Print the records exactly as given.

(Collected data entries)

::::::::

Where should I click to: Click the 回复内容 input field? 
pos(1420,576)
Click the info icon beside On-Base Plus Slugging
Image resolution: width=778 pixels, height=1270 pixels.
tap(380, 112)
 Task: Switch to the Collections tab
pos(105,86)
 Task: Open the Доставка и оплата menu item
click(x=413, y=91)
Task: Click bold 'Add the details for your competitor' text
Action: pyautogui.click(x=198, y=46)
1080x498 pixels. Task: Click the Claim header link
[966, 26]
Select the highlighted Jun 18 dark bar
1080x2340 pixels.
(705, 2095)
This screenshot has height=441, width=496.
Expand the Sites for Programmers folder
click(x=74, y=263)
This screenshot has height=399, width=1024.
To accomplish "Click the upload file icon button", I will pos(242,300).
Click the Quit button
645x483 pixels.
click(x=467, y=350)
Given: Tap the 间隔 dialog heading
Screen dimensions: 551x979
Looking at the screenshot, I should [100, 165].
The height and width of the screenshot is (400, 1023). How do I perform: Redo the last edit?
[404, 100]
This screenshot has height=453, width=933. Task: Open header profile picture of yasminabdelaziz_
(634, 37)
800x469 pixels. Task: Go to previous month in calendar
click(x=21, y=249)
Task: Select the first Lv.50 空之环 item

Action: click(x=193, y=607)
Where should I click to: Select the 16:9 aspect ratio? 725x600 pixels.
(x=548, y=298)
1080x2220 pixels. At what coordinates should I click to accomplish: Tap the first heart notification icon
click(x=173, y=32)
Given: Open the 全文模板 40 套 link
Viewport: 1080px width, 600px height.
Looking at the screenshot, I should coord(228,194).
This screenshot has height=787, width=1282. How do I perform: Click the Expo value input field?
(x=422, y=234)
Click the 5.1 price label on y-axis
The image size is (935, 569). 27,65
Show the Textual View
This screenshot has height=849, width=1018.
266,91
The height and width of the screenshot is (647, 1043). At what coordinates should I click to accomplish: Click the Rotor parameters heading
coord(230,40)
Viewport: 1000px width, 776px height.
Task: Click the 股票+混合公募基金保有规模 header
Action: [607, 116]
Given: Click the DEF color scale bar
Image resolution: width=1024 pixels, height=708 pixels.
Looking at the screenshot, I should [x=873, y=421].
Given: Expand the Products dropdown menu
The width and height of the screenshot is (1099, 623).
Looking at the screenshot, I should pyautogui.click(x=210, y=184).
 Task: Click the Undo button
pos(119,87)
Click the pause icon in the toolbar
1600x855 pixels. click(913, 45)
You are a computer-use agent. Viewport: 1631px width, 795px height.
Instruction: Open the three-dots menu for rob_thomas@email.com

::::::::

SOLUTION TO THIS EXERCISE
Where should I click to: Click the 回复内容 input field? 
pos(1420,576)
Click the info icon beside On-Base Plus Slugging
Image resolution: width=778 pixels, height=1270 pixels.
tap(380, 112)
 Task: Switch to the Collections tab
pos(105,86)
 Task: Open the Доставка и оплата menu item
click(x=413, y=91)
Task: Click bold 'Add the details for your competitor' text
Action: pyautogui.click(x=198, y=46)
1080x498 pixels. Task: Click the Claim header link
[966, 26]
Select the highlighted Jun 18 dark bar
1080x2340 pixels.
(705, 2095)
This screenshot has height=441, width=496.
Expand the Sites for Programmers folder
click(x=74, y=263)
This screenshot has height=399, width=1024.
To accomplish "Click the upload file icon button", I will pos(242,300).
Click the Quit button
645x483 pixels.
click(x=467, y=350)
Given: Tap the 间隔 dialog heading
Screen dimensions: 551x979
Looking at the screenshot, I should [100, 165].
The height and width of the screenshot is (400, 1023). How do I perform: Redo the last edit?
[404, 100]
This screenshot has height=453, width=933. Task: Open header profile picture of yasminabdelaziz_
(634, 37)
800x469 pixels. Task: Go to previous month in calendar
click(x=21, y=249)
Task: Select the first Lv.50 空之环 item

Action: click(x=193, y=607)
Where should I click to: Select the 16:9 aspect ratio? 725x600 pixels.
(x=548, y=298)
1080x2220 pixels. At what coordinates should I click to accomplish: Tap the first heart notification icon
click(x=173, y=32)
Given: Open the 全文模板 40 套 link
Viewport: 1080px width, 600px height.
Looking at the screenshot, I should coord(228,194).
This screenshot has height=787, width=1282. How do I perform: Click the Expo value input field?
(x=422, y=234)
Click the 5.1 price label on y-axis
The image size is (935, 569). 27,65
Show the Textual View
This screenshot has height=849, width=1018.
266,91
The height and width of the screenshot is (647, 1043). At what coordinates should I click to accomplish: Click the Rotor parameters heading
coord(230,40)
Viewport: 1000px width, 776px height.
Task: Click the 股票+混合公募基金保有规模 header
Action: [607, 116]
Given: Click the DEF color scale bar
Image resolution: width=1024 pixels, height=708 pixels.
Looking at the screenshot, I should [x=873, y=421].
Given: Expand the Products dropdown menu
The width and height of the screenshot is (1099, 623).
Looking at the screenshot, I should pyautogui.click(x=210, y=184).
 Task: Click the Undo button
pos(119,87)
Click the pause icon in the toolbar
1600x855 pixels. click(913, 45)
You are a computer-use agent. Viewport: 1631px width, 795px height.
Instruction: Open the three-dots menu for rob_thomas@email.com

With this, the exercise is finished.